Kobe Bryant's chopper crashed due to pilot error, say Federal Safety Investigators
The NTSB primarily blamed the helicopter pilot Ara Zobayan for a series of poor decisions that led him to fly blindly into a wall of clouds
The National Transportation Safety Board (NTSB) on Tuesday said that the probable cause of the January 2020 Kobe Bryant chopper crash was due to errors made by the pilot.
The NTSB primarily blamed the helicopter pilot Ara Zobayan for a series of poor decisions that led him to fly blindly into a wall of clouds where he became so disoriented he thought he was climbing when the craft was plunging toward a Southern California hillside.

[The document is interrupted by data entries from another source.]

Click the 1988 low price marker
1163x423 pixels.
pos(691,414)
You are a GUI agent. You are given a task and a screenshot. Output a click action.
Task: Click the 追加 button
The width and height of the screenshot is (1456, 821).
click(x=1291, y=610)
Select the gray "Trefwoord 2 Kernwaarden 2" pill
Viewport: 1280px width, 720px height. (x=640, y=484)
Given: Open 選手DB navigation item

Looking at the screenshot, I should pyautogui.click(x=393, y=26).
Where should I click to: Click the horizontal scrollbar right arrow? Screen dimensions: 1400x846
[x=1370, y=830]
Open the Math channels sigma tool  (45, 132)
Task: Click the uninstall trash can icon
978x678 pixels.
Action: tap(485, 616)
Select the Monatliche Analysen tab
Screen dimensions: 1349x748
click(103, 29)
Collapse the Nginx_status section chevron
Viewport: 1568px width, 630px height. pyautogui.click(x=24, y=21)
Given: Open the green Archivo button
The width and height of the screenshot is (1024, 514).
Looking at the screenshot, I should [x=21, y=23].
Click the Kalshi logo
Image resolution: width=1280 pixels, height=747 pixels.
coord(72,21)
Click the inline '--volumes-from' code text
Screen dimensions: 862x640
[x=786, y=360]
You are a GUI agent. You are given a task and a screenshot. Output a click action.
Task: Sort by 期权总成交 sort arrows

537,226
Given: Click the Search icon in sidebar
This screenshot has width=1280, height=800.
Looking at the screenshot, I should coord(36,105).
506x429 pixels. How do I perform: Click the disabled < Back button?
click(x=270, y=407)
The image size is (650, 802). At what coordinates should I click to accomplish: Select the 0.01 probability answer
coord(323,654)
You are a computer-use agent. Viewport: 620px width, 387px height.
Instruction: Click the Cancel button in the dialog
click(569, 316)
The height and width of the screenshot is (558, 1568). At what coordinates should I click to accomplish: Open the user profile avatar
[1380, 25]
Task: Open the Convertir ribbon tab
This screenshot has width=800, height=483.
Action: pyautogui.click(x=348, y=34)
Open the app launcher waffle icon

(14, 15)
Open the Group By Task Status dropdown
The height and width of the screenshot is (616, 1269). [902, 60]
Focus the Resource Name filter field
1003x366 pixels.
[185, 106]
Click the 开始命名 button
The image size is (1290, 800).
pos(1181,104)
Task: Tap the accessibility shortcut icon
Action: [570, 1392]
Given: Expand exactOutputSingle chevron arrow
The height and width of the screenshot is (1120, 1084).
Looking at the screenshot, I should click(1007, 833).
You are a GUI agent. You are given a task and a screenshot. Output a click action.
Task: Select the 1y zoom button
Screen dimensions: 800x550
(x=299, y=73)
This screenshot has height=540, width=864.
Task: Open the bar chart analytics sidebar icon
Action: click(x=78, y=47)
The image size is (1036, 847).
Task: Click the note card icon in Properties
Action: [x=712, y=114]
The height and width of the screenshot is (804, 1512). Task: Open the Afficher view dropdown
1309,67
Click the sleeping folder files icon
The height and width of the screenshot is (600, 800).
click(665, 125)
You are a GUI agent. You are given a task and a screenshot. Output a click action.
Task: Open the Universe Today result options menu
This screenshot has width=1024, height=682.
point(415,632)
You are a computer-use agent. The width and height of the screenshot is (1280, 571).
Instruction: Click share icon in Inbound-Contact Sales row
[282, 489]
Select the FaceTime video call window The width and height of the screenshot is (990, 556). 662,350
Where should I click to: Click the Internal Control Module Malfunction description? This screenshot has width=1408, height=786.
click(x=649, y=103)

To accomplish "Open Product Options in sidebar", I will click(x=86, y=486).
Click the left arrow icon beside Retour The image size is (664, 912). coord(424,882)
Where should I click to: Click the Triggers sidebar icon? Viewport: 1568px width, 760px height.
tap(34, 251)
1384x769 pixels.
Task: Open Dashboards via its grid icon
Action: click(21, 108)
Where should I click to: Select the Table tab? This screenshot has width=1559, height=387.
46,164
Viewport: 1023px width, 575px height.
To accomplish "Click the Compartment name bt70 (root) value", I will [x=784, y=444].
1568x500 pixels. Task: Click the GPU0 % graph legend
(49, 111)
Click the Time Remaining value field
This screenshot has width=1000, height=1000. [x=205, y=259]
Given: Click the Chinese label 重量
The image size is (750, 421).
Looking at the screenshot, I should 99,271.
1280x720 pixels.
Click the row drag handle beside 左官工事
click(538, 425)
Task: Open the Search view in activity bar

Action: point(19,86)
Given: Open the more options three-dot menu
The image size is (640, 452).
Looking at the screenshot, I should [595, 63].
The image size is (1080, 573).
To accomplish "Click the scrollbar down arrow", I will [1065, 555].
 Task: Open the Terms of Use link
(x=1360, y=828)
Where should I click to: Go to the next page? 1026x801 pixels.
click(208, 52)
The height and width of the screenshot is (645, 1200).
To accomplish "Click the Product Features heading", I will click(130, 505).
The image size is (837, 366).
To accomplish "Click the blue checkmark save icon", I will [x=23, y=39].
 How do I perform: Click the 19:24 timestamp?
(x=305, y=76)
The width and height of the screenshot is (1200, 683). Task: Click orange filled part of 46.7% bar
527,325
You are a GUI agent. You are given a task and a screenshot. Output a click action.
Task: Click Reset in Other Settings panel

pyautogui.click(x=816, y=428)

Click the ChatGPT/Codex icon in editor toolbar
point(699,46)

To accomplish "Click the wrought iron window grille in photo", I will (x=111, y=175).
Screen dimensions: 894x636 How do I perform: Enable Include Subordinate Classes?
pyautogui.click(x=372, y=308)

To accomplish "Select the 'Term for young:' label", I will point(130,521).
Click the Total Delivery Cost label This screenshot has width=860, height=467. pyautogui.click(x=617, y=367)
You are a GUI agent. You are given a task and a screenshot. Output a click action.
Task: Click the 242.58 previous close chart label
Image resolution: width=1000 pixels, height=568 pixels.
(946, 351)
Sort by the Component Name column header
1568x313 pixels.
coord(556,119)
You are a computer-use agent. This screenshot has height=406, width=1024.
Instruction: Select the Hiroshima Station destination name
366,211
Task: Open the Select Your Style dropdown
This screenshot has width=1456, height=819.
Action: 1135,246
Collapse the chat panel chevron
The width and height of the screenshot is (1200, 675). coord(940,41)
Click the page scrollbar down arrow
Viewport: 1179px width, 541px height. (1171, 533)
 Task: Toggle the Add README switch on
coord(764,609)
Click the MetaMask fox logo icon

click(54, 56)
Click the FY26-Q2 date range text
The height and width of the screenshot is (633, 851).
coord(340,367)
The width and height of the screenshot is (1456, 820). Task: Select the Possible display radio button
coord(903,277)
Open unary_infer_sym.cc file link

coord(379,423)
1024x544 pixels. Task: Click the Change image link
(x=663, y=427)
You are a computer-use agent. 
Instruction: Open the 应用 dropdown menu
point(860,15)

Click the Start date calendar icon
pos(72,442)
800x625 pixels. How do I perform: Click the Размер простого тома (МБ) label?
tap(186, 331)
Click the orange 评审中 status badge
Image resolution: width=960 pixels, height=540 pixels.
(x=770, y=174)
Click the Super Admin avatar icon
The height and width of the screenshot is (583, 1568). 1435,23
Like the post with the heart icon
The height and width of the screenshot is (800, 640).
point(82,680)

Zobayan, an experienced pilot, ignored his training, violated flight rules by flying into conditions where he couldn't see and failed to take alternate measures, such as landing or switching to auto-pilot, that would have averted the tragedy,” said Robert Sumwait, NTSB Chairman
“Here is a case where a pilot who is well regarded got into a very bad situation, Sumwalt said. The scenario we believe happened he is flying along, he realizes that he's sort of getting boxed in with visibility and then he must have made the decision, You know what, I'm just going to punch up through these clouds and get on top,” he added.
The board said it was likely he felt self-induced pressure to deliver Bryant to the destination. It's not the first time investigators have seen that happen with celebrities. Vice-Chairman Bruce Landsberg cited separate aircraft crashes that killed musicians Buddy Holly, Patsy Cline, Stevie Ray Vaughan, and Aaliyah.
NTSB member Michael Graham said Zobayan ignored his training and added that as long as helicopter pilots continue flying into clouds without relying on instruments, which require a high level of training, a certain percentage isn't going to come out alive.
On January 26, 2020, Kobe Bryant, his 13-year-old daughter Gianna and six others were killed in a helicopter crash in Calabasas of southern California.